Hunx has dreams for that, too; his voyage down under giving him more wishes to hope for. “I wanna see a kangaroo's boner,” Bogart laughs. “I wanna meet some hot Australian men. I wanna go to the beach. I wanna have another summer!”

So goes an interview with the 33-year-old, who begins it by asking if we can do the interview by Skype so he can see if your scribe is “hot” or not. It's an interview that features Bogart waxing lyrical about the formative experience of watching Home Alone as a kid – “I dreamed about having sex with Macaulay Culkin. And I thought being an entertainer was the only possible way I could get to do it” – then pouring water on the former-child-star's current state: “He's a heroin addict and he looks like shit.”

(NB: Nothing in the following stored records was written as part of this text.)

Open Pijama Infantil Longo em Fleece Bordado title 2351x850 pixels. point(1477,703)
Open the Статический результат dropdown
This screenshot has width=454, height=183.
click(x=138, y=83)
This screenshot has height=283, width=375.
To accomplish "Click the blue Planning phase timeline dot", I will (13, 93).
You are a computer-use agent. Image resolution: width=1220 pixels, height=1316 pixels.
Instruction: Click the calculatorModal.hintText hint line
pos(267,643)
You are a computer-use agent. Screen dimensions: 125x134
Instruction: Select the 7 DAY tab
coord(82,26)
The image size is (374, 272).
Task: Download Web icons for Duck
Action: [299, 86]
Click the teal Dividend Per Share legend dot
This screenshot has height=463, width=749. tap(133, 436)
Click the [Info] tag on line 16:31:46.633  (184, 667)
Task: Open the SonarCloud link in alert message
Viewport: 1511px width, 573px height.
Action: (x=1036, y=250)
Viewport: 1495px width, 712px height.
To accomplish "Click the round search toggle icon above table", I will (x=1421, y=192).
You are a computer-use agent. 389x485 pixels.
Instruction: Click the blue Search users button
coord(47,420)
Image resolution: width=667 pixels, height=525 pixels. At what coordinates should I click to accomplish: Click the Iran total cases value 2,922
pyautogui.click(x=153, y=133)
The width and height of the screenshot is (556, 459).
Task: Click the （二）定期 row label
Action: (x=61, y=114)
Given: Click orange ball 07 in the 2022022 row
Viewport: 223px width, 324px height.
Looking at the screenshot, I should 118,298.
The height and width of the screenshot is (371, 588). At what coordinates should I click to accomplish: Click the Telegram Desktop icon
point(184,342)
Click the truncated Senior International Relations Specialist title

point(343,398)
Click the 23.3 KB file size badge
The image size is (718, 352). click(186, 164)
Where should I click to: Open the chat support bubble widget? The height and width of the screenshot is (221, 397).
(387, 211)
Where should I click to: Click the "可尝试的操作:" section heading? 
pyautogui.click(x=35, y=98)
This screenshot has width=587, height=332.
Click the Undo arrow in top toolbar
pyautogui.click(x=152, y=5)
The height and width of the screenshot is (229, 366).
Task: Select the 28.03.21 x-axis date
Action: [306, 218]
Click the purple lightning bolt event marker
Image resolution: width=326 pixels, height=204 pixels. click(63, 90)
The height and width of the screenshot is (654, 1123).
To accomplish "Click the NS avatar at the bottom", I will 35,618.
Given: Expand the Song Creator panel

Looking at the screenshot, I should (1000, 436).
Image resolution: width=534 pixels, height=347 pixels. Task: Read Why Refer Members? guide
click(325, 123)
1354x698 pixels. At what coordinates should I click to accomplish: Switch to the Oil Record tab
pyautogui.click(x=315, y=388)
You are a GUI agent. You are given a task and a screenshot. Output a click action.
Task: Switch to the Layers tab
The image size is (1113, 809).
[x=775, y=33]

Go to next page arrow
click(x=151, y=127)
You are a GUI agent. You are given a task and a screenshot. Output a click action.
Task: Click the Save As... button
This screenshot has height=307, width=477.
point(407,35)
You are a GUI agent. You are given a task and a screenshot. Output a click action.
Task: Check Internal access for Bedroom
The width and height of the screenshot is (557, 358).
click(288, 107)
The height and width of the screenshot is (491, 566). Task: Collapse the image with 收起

Bogart gave birth to Hunx in the early-'00s, when he was invited to join the queer-core party-pop band Gravy Train!!!! as a 'gay back-up dancer' to a band born as an all-girl outfit. When Gravy Train!!!! went on hiatus in 2008, Bogart founded Hunx & His Punx as a garage-rock party band, and went out on tour with Nobunny and Jay Reatard. He found acclaim for his wild, risqué live-shows, which were filled with nudity and debauchery; and grew only more so with the rise of offsider Shannon Shaw (of Shannon & The Clams) as a co-provocateur.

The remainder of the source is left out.